The art, such as it is, repeats itself.

Three panels on one elongated frame, hung just above the bed; each panel an abstract, non-comitial rendering of something that resembles earth-toned coffee stains overlapping each other on a hard wooden table. A kind of meek, kaleidoscopic effect (or is that affect?).

Ottawa, Calgary, Thunder Bay, Vancouver. Wherever. Whatever.

Every room the same: an unfailing arrangement of bed against wall (close to the small alcove containing the bathroom and the door), TV placed atop a chest of drawers in front of bed, desk with black faux-leather swivel chair beside chest of drawers (leading away from the alcove and door), mini fridge (possibly with an ancient microwave balanced on top), then some dead space of a few unimaginative feet, leading finally to a sliding glass door festooned with elaborate (often broken) lock, ostensibly to keep unwanted elements out.

Imagine someone. Anyone. See yourself. Staying in this room in one city or another, some capital propped up against the landscape, some small town just big enough for the chain motels to test their tepid waters. Put up a location, see what takes! Provide slightly more-than-basic cable. Serve a “free hot breakfast” (available 6:30AM – 9:30AM) that’s already been worked into the price of the room.

Every room the same. With one exception: the large framed photo by the bed. Hung up on the wall just by the foot of the bed. Always different, always a photo of the place outside the room, the world surrounding the motel: the Rockies, the Sleeping Giant, the Parliament buildings.

It’s the one thing you, weary traveller, have learned you must count on.

***

Scenario 1:

A man wakes up and discovers that it is still dark outside (too early to get up, much too early to partake in the “free hot breakfast” of sugary bread, machine-dripped coffee and scrambled eggs fresh from whatever half-opened carton of liquid egg-like product that happened to be lying around that morning). He is shivering. He does not remember going to bed; he had not planned to sleep, not after this particular job.

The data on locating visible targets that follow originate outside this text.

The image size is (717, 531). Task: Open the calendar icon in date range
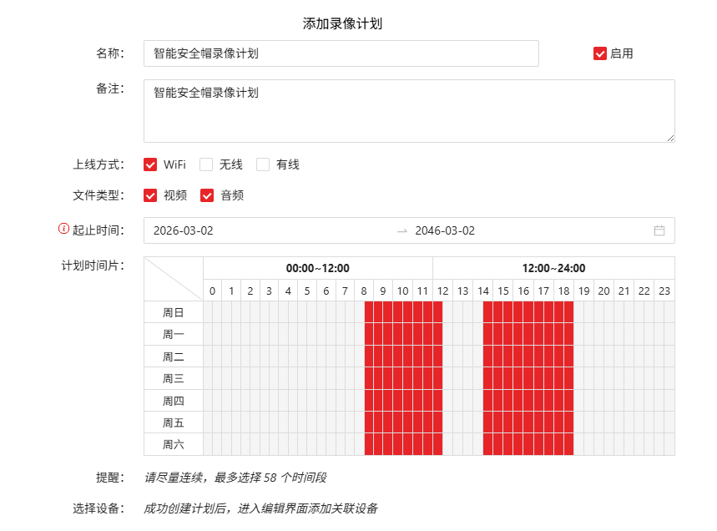coord(659,230)
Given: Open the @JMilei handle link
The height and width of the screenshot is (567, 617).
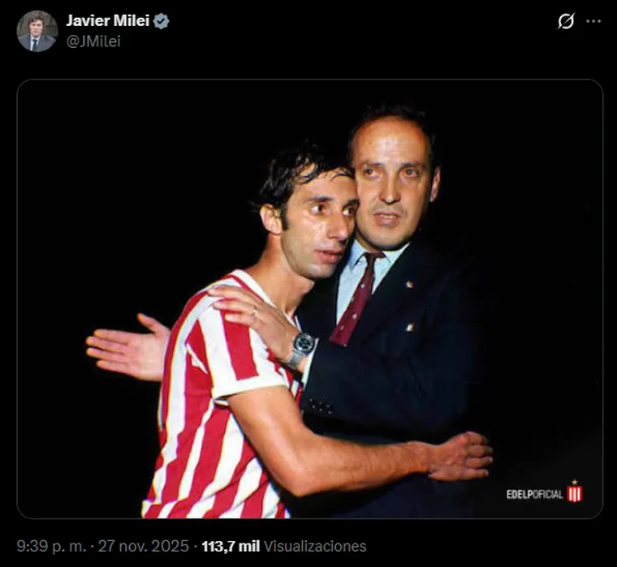Looking at the screenshot, I should (x=93, y=41).
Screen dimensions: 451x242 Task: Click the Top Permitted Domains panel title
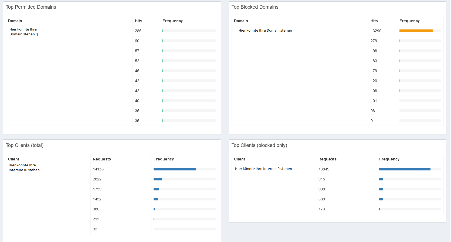(31, 7)
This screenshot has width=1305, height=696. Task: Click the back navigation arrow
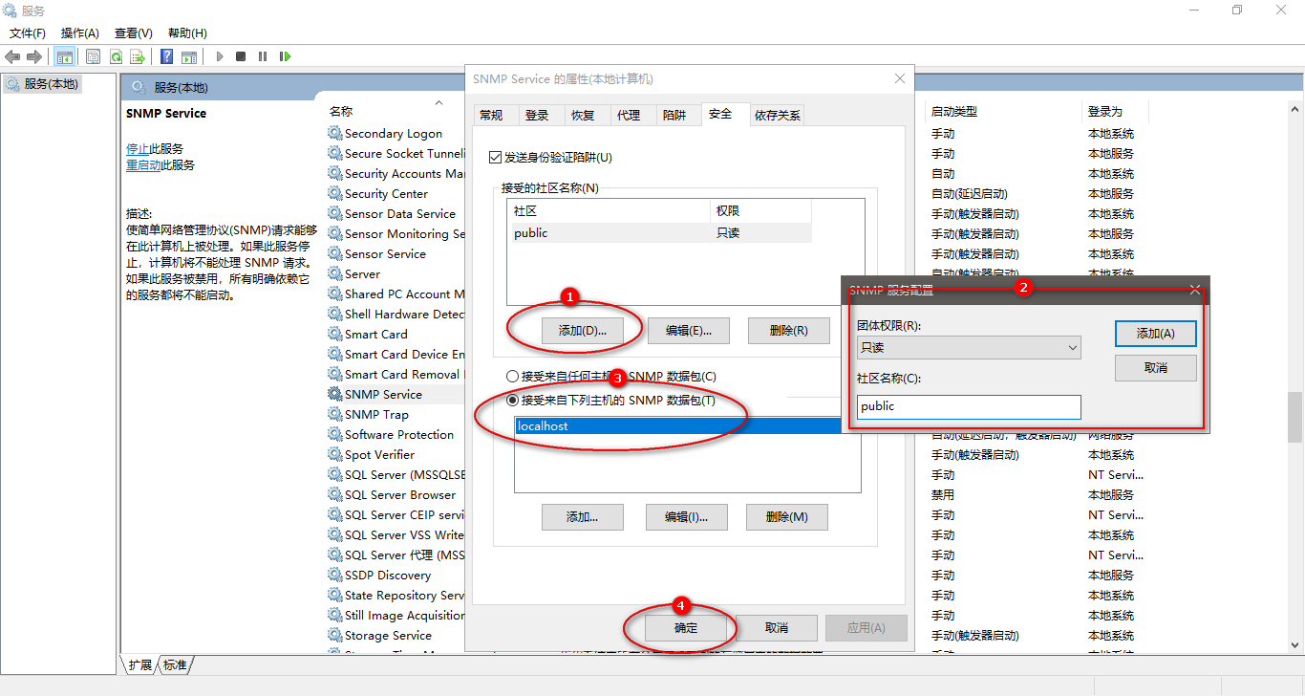[x=11, y=55]
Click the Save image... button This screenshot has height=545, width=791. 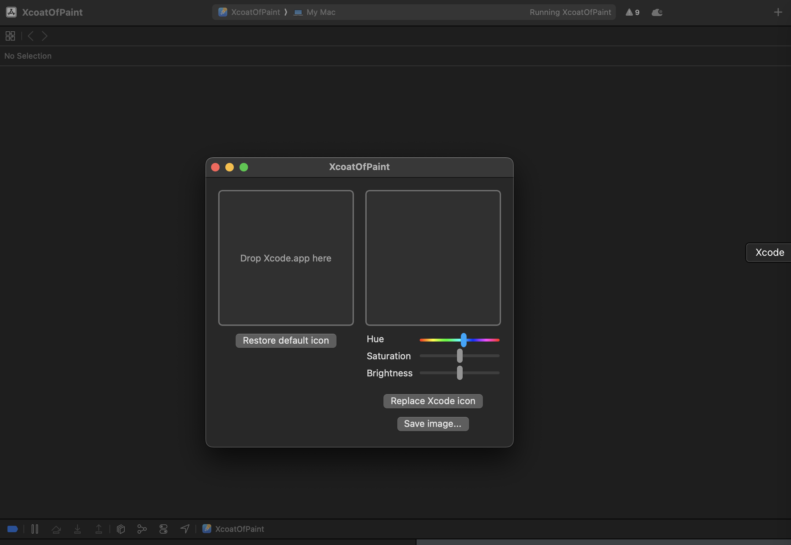point(433,424)
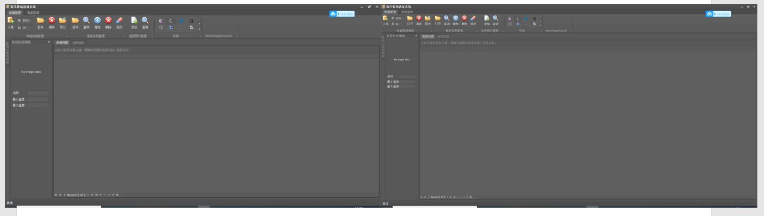Image resolution: width=764 pixels, height=216 pixels.
Task: Click the blue cloud speed widget over left window
Action: coord(342,14)
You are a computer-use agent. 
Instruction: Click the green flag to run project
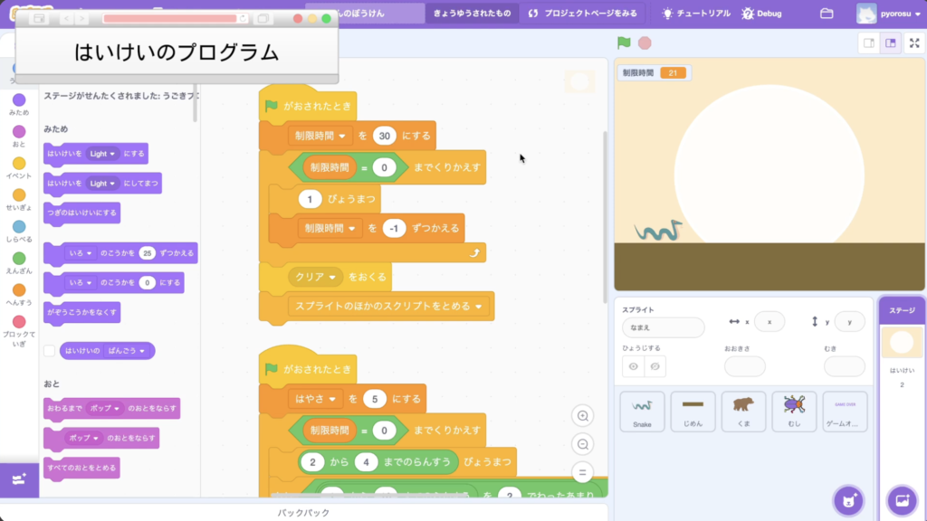(624, 43)
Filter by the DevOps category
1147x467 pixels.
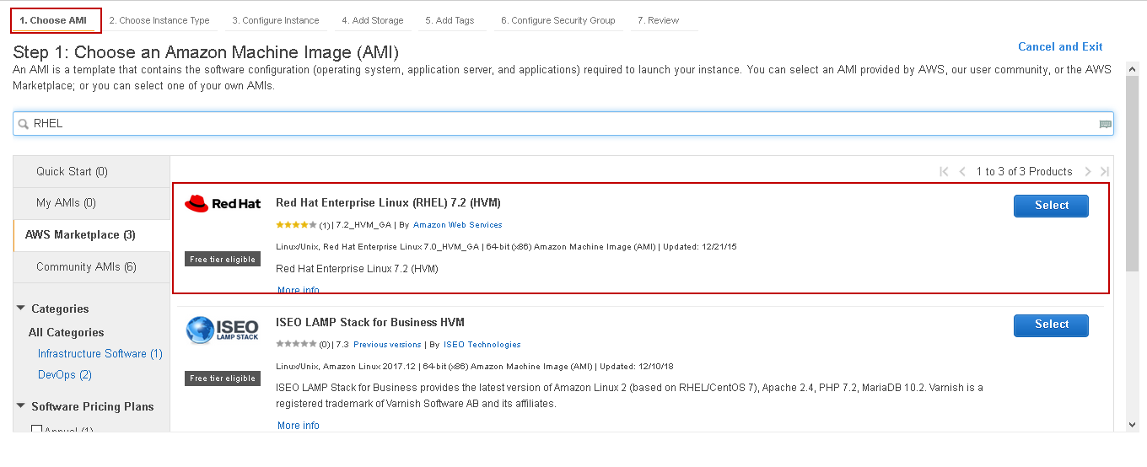(64, 375)
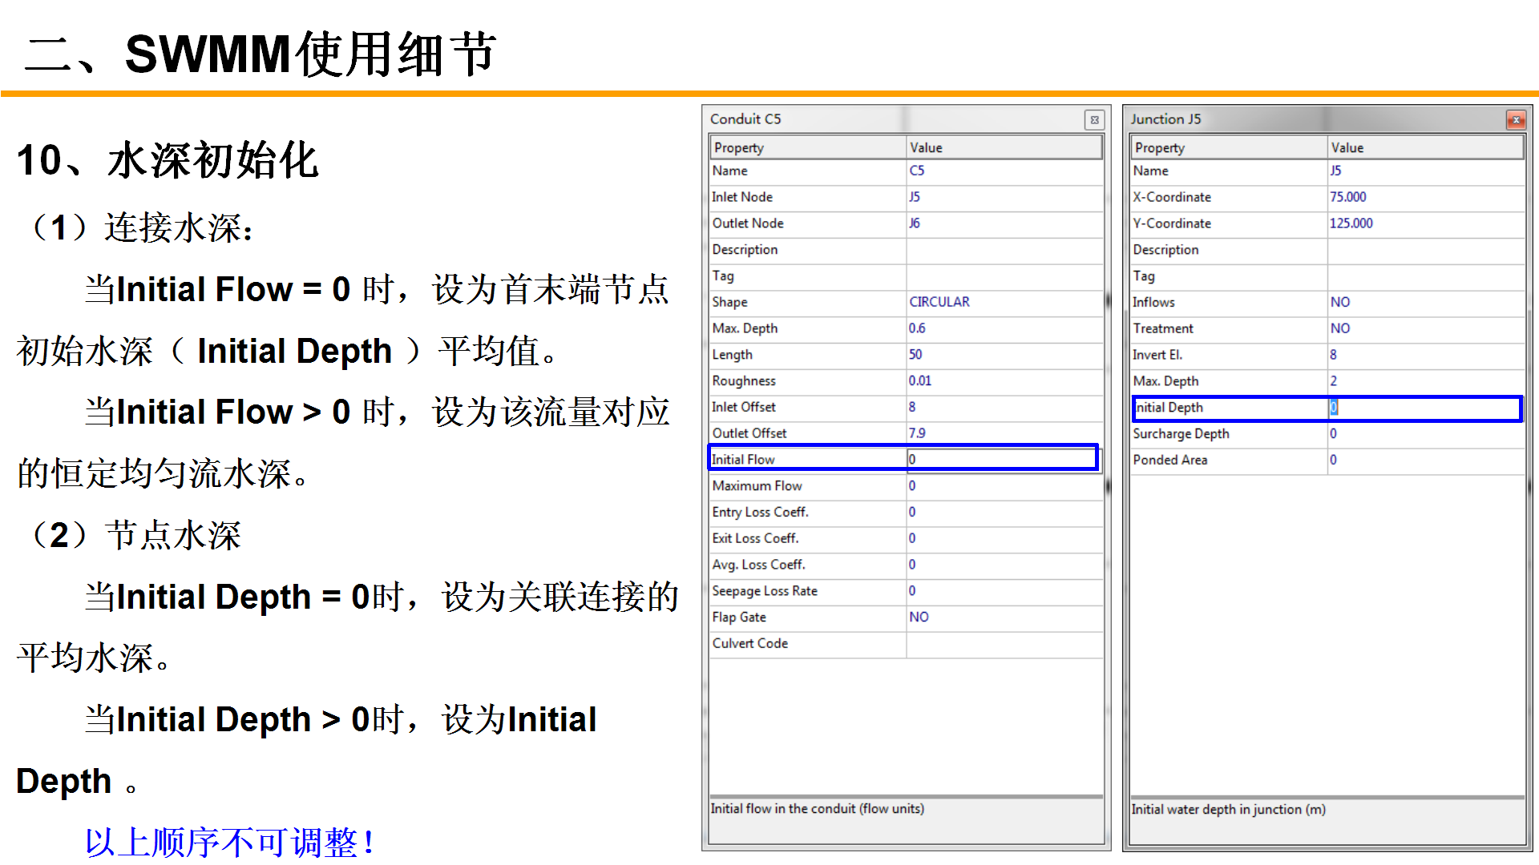The image size is (1539, 865).
Task: Close the Conduit C5 property window
Action: click(1094, 120)
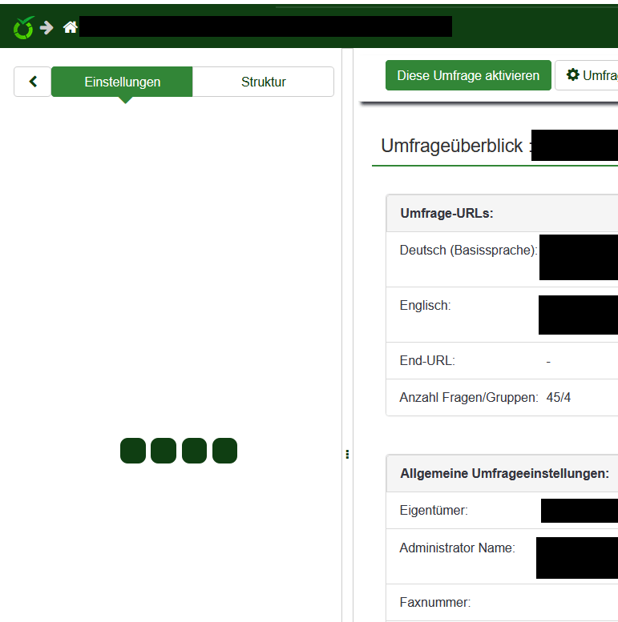Click the Umfrage-URLs panel header
This screenshot has width=618, height=622.
point(446,213)
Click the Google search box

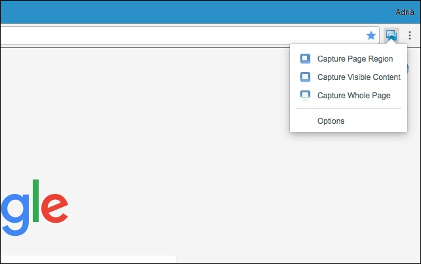pyautogui.click(x=85, y=259)
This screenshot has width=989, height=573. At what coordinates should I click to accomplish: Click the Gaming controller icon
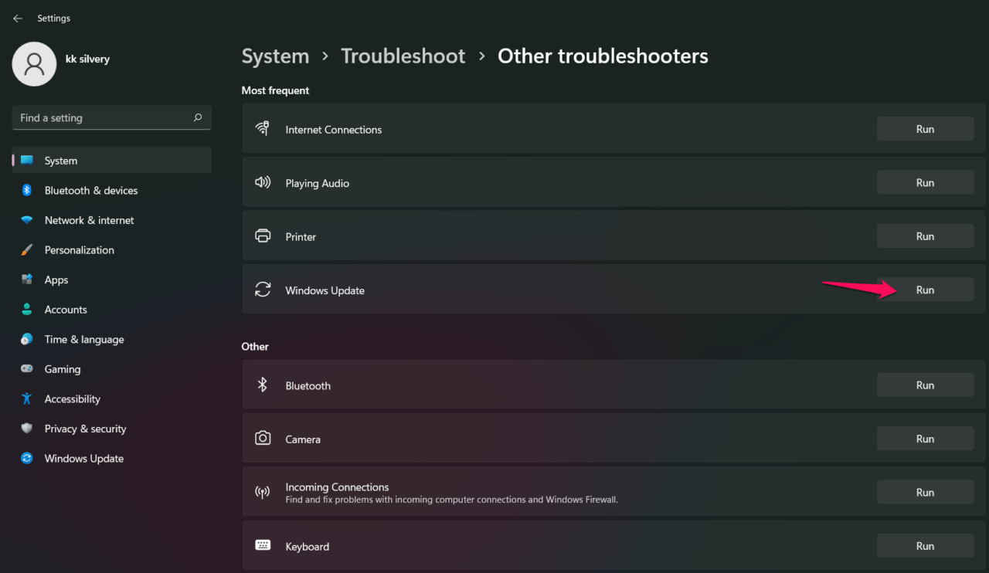27,369
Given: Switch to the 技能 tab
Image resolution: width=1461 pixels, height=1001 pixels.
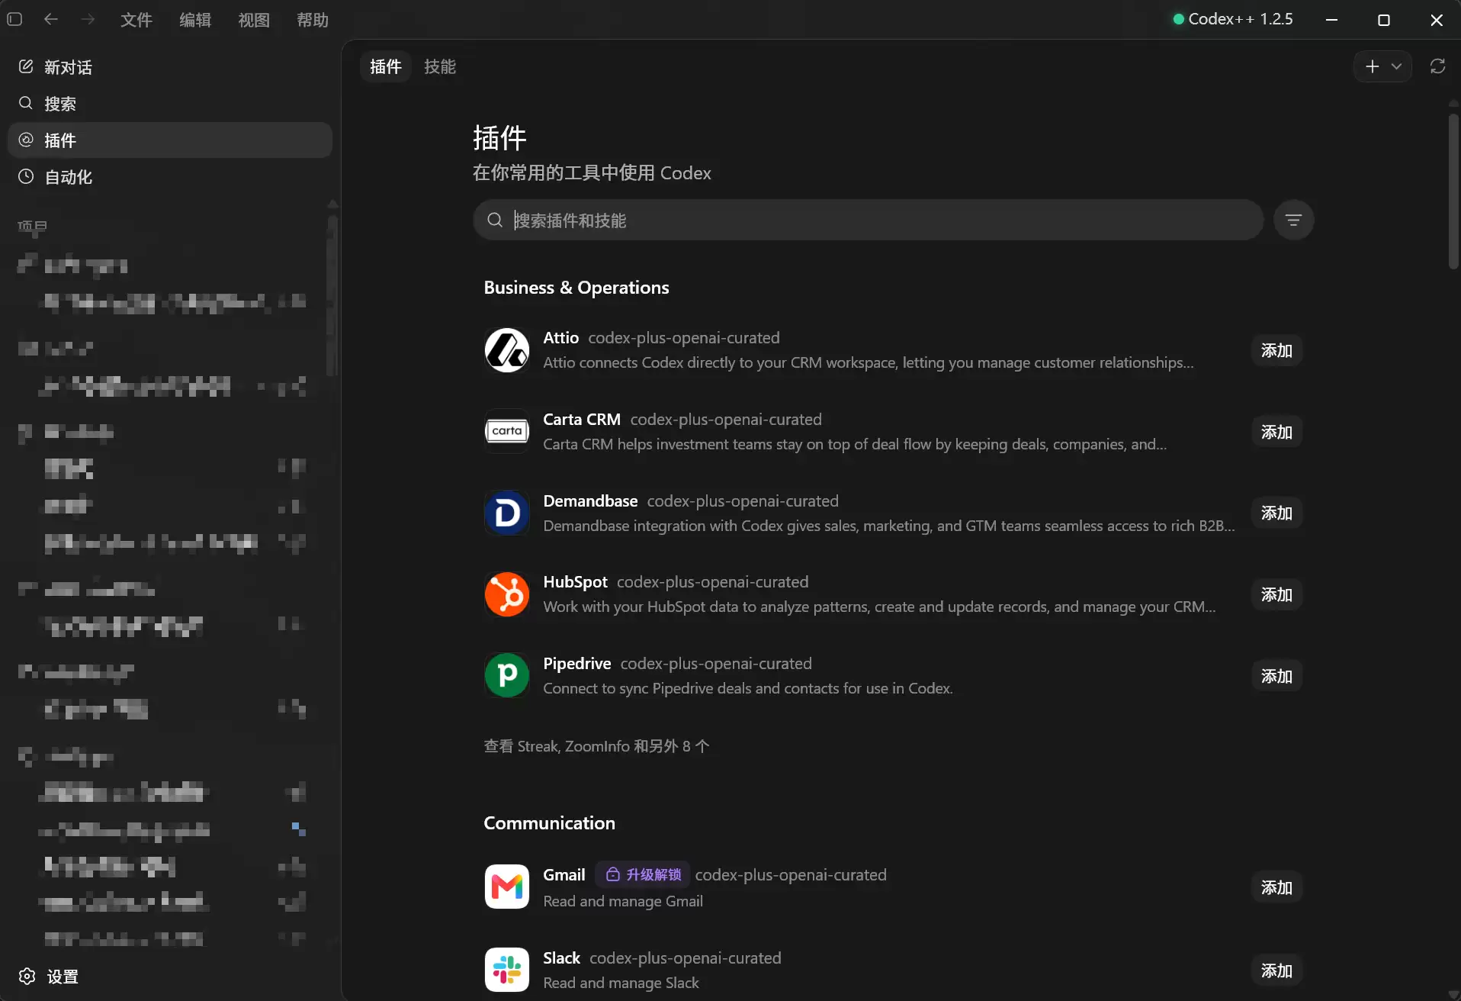Looking at the screenshot, I should pyautogui.click(x=440, y=66).
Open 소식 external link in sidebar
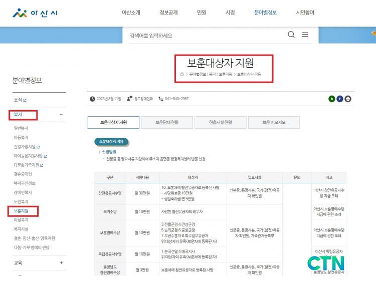Viewport: 376px width, 281px height. [x=20, y=100]
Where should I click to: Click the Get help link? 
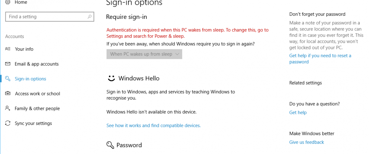[298, 113]
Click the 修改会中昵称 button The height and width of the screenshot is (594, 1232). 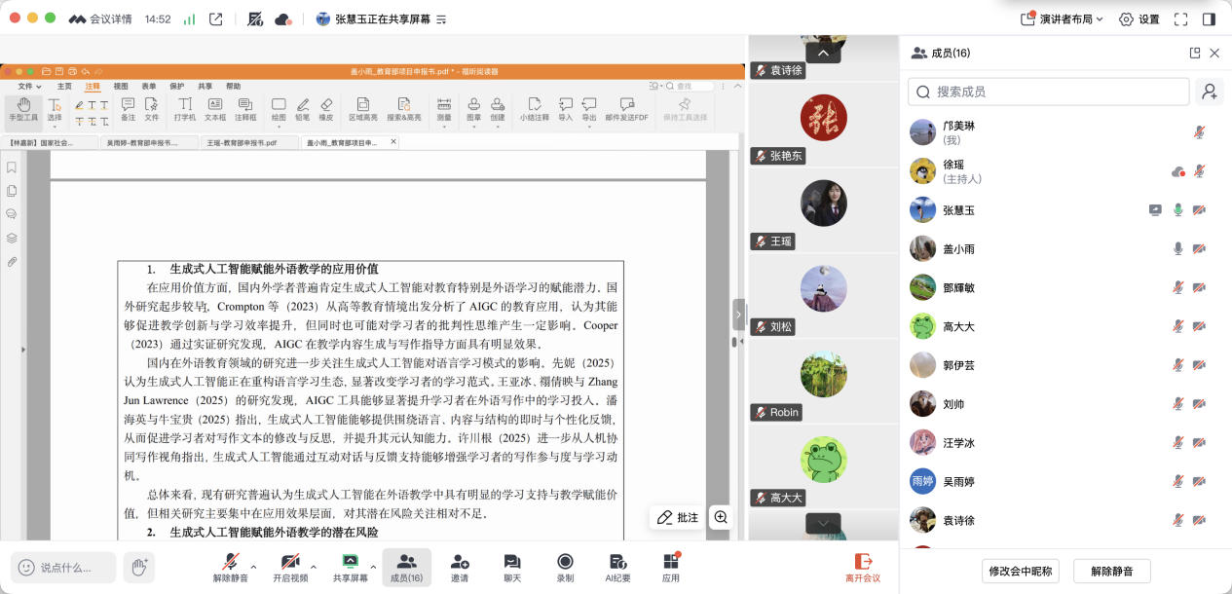tap(1020, 571)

He is suddenly reminded of the blood that still remains under his fingernails, the bruises running the length of this ribcage, marring his face. He tastes vomit – he, actually, reeks of it (and not all or even that much of it is even his). His head throbs, his temples dancing to the beat of an erratic pulse. He tells himself again that he regrets nothing and then just like that the darkness is too much for him.

He turns on the oversized lamp that is (also always) by the left side of the bed. Nothing out of the ordinary appears in the lacklustre light in provides. He breathes.

No, nothing out of place.

Until he looks up and finds the frame hung up on the wall, just by the foot of the bed, empty. A great white nothingness where a picture of the Canadian Rockies should be just manages to glow, a little, blankly, then hotly, in the darkness of the room. It is clear it is calling to him. Beckoning.

It knows.

He realizes he won’t make it to either door if he tries to escape: movement now that he has seen the frame will only serve to pull him in and snare him in its field of vision, something which he knows he must not do.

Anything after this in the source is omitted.